*** Input
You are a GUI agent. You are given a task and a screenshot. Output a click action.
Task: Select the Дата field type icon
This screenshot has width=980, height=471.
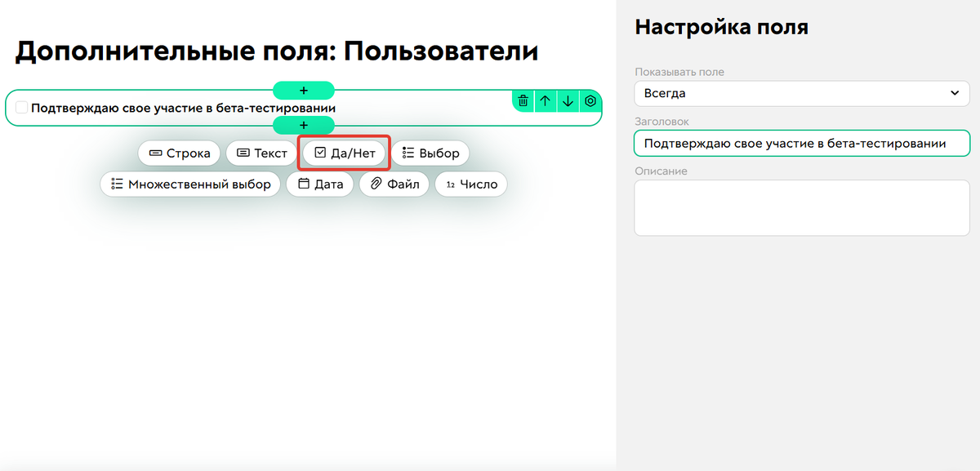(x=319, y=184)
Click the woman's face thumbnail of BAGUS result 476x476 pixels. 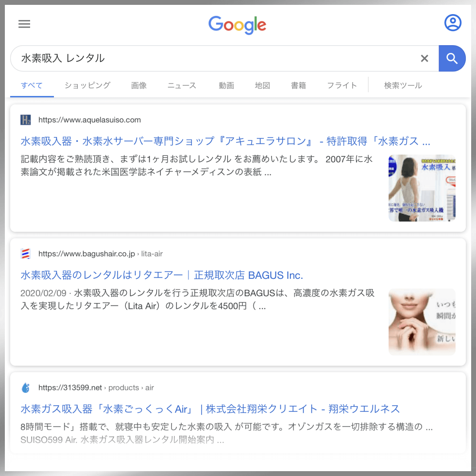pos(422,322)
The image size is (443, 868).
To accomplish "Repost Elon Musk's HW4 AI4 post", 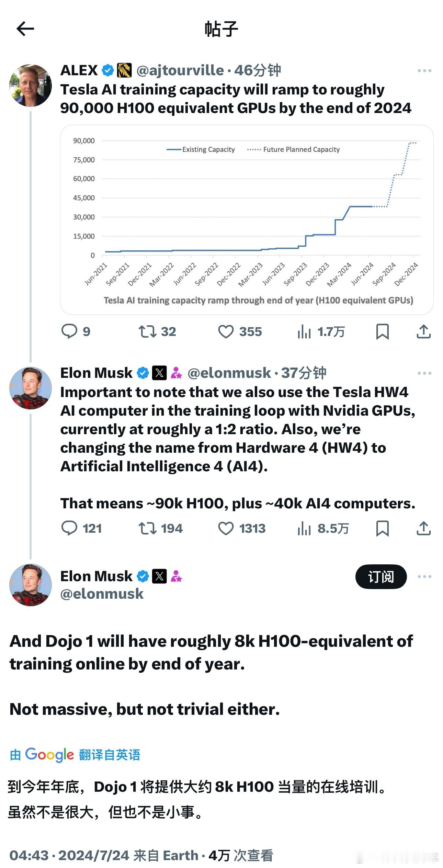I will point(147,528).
******
*** Input
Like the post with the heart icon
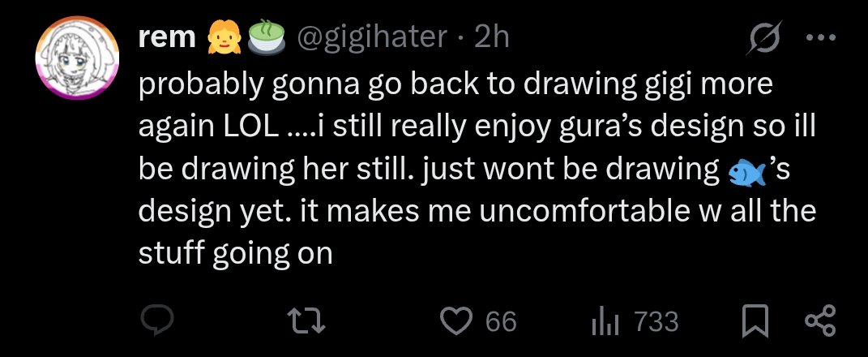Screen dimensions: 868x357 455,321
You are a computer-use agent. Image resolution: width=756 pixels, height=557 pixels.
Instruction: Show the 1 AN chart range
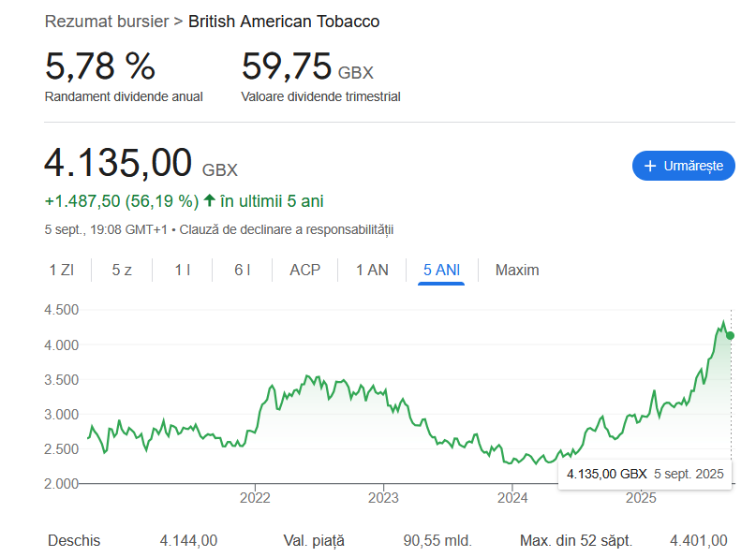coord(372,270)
******
*** Input
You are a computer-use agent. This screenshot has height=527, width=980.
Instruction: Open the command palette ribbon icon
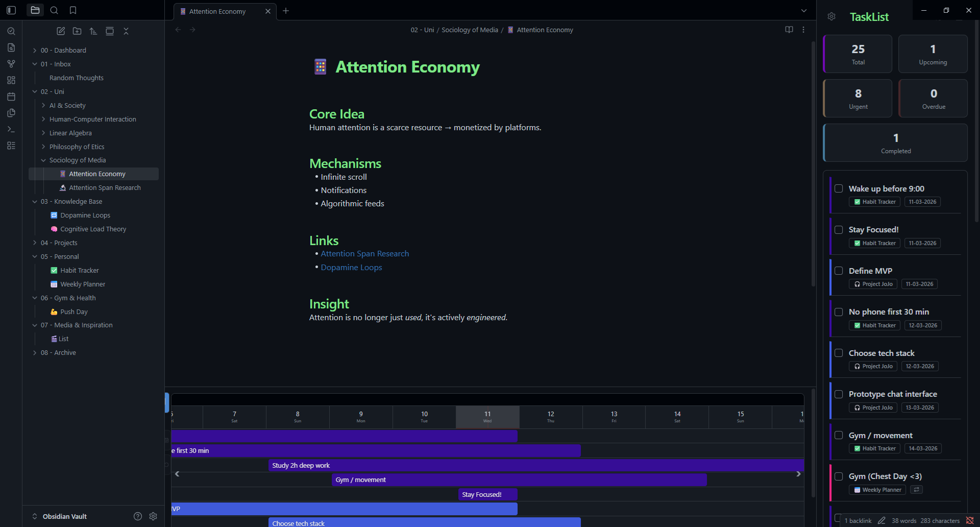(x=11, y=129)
******
Exercise details: Scan the material for the word "computer". Return every line where it is found.

Answer space:
You are a computer-use agent. Image resolution: width=756 pixels, height=557 pixels.
You are a computer-use agent. This screenshot has height=527, width=980.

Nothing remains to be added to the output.